--- Start Extract to read ---

The hugely talented pianist and composer got busy fast working with the likes of trumpet great Roy Hargrove, an association that was ongoing until this year, and vibraphonist Stefon Harris. In 2010 he also recorded with Donald Harrison Jr. on the saxophonist’s dynamic Quantum Leap.



Because Dyson is heard on Sullivan’s 2015 tremendous debut release, Aria, on the highly-respected Impulse! label, it’s easy to imagine that these two on-the-rise, like-minded musicians have frequently teamed up though that’s not really true, They toured the album but then took off in different — though parallel — directions in the pursuit of jazz music.

“My schedule was constantly on the road,” says Fortner who confesses to sneaking back into town to visit family and friends. “Usually when I come to New Or-leans it’s really just to rest.”

Fortner primarily performs as a sideman as he did on the late great trumpeter and educator Clyde Kerr Jr.’s 2009 fine album This is Now! Kerr was an instructor at NOCCA when the pianist was a student there and, he says, played an important part in his development as an artist.



“He was the type of person who would says things and they would always be prefaced with, “I know you will not understand this now but you’re going to get it later.’ Fortner remembers one of their last conversations when he told Kerr that he was having a hard time – am I playing too much? Am I playing too far out? “Mr. Kerr said, ‘That’s because you are listening to yourself. You need to play from the bandstand and have your ear out in audience.’ I didn’t understand that until recently. That was the genius of Mr. Kerr. He was prophetic in his teaching style – he was pretty deep. I might slip in a couple of songs at the gig that I used to play with him when I was a student,” Fortner adds mentioning also performing new, original material, selections from Aria and jazz standards.

“NOCCA definitely creates a camaraderie among graduates,” says Fortner who remembers he and fellow pianist Jon Batiste holding “Oscar Peterson contests” in the school’s practice room. It was NOCCA grads Troy “Trombone Shorty” Andrews and trumpeter Christian Scott who hired Fortner for his first jazz gig in New Orleans.

--- End Extract to read ---

◆ Given problem
Write out the part of the passage on pianist Fortner word for word, between "The hugely talented" and "of jazz music.", inclusive.

--- Start Recorded information ---

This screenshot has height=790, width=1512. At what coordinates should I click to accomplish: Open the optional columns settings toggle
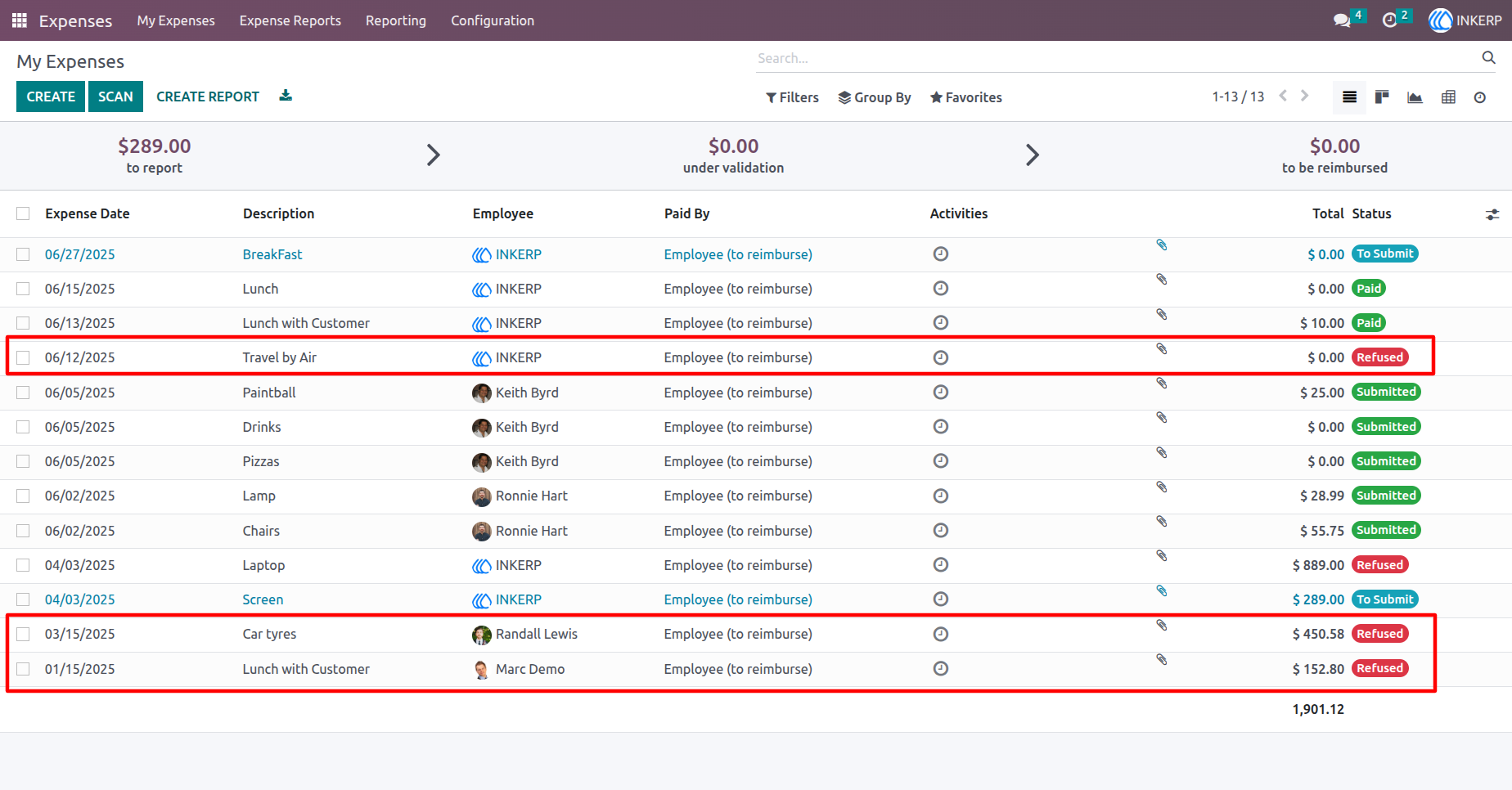click(1492, 214)
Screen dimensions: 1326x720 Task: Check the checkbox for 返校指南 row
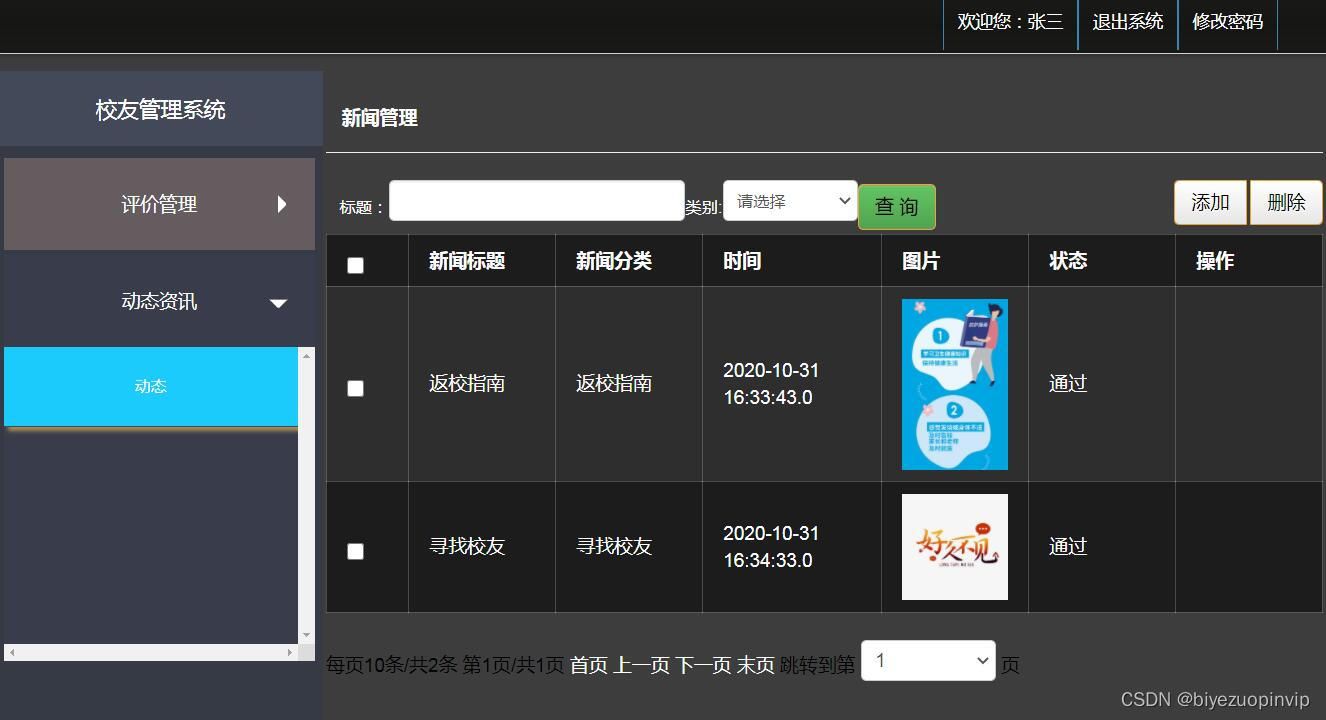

--- End Recorded information ---

◆ Written solution
The hugely talented pianist and composer got busy fast working with the likes of trumpet great Roy Hargrove, an association that was ongoing until this year, and vibraphonist Stefon Harris. In 2010 he also recorded with Donald Harrison Jr. on the saxophonist’s dynamic Quantum Leap.



Because Dyson is heard on Sullivan’s 2015 tremendous debut release, Aria, on the highly-respected Impulse! label, it’s easy to imagine that these two on-the-rise, like-minded musicians have frequently teamed up though that’s not really true, They toured the album but then took off in different — though parallel — directions in the pursuit of jazz music.